(Saved entries)
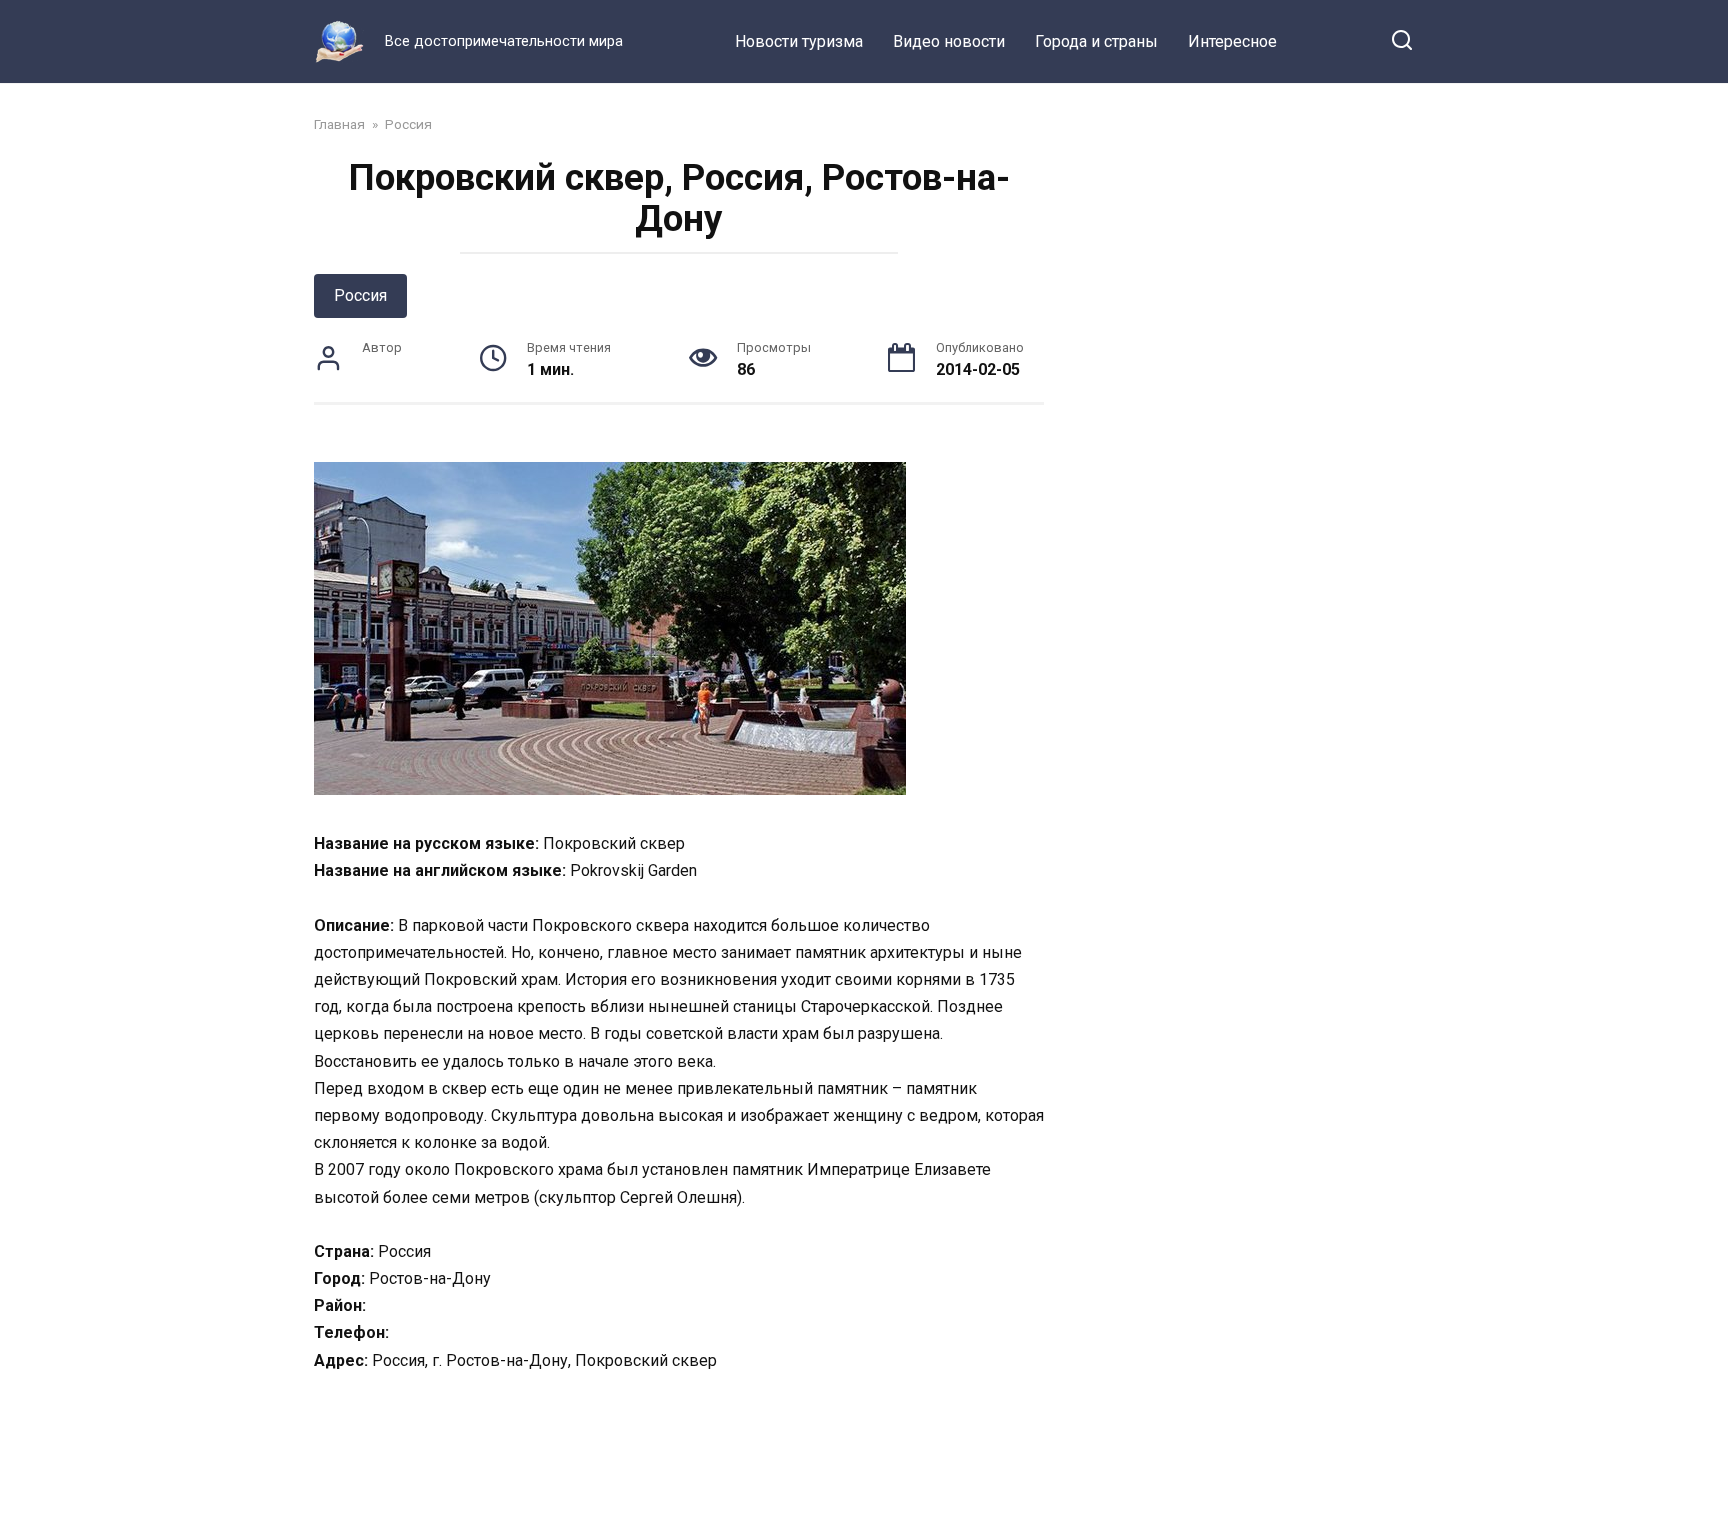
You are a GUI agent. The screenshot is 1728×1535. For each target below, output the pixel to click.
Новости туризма (799, 41)
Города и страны (1096, 41)
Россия (360, 295)
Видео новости (949, 41)
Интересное (1232, 41)
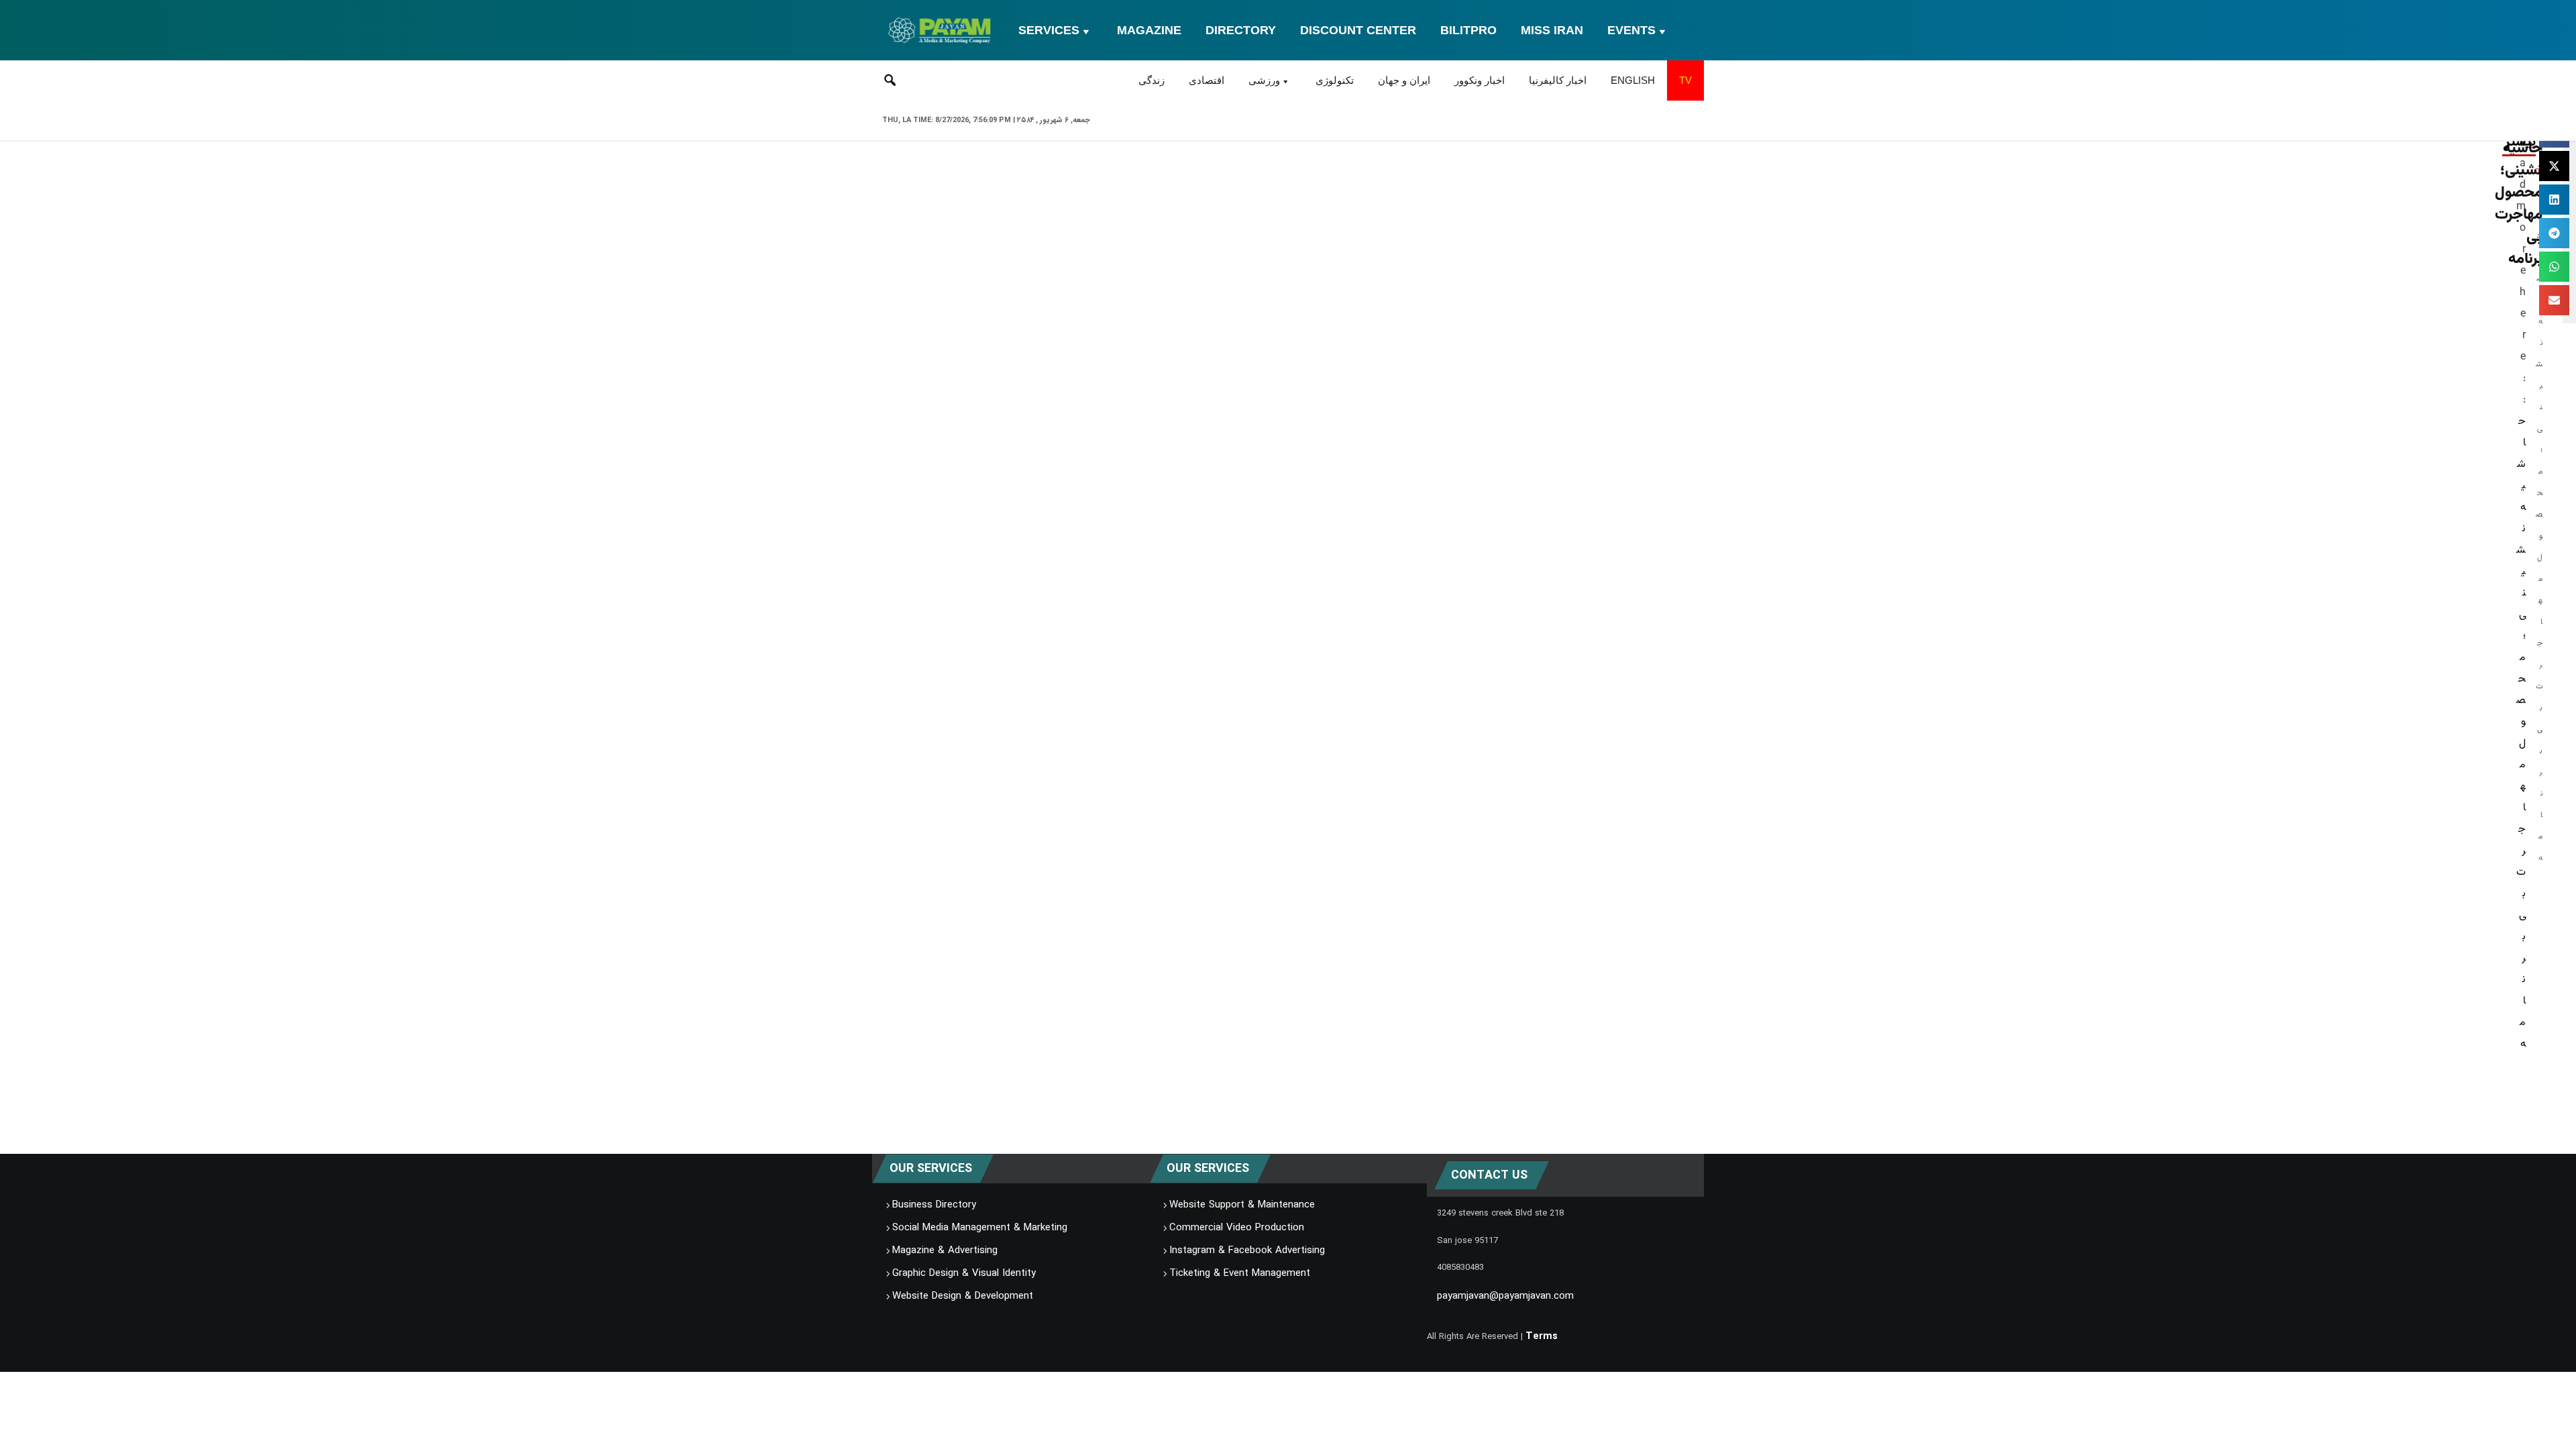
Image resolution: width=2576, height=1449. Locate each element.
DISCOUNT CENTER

[WHAT YOU WILL DO] The data must be reproduced exactly, and no picture may appear in the copy.

[ANSWER TO THE PROBLEM]
You are a GUI agent. The screenshot is 1728×1535. For each target below, output the pixel to click.
Новости туризма (799, 41)
Города и страны (1096, 41)
Россия (360, 295)
Видео новости (949, 41)
Интересное (1232, 41)
Image resolution: width=2576, height=1449. Locate each element.
DISCOUNT CENTER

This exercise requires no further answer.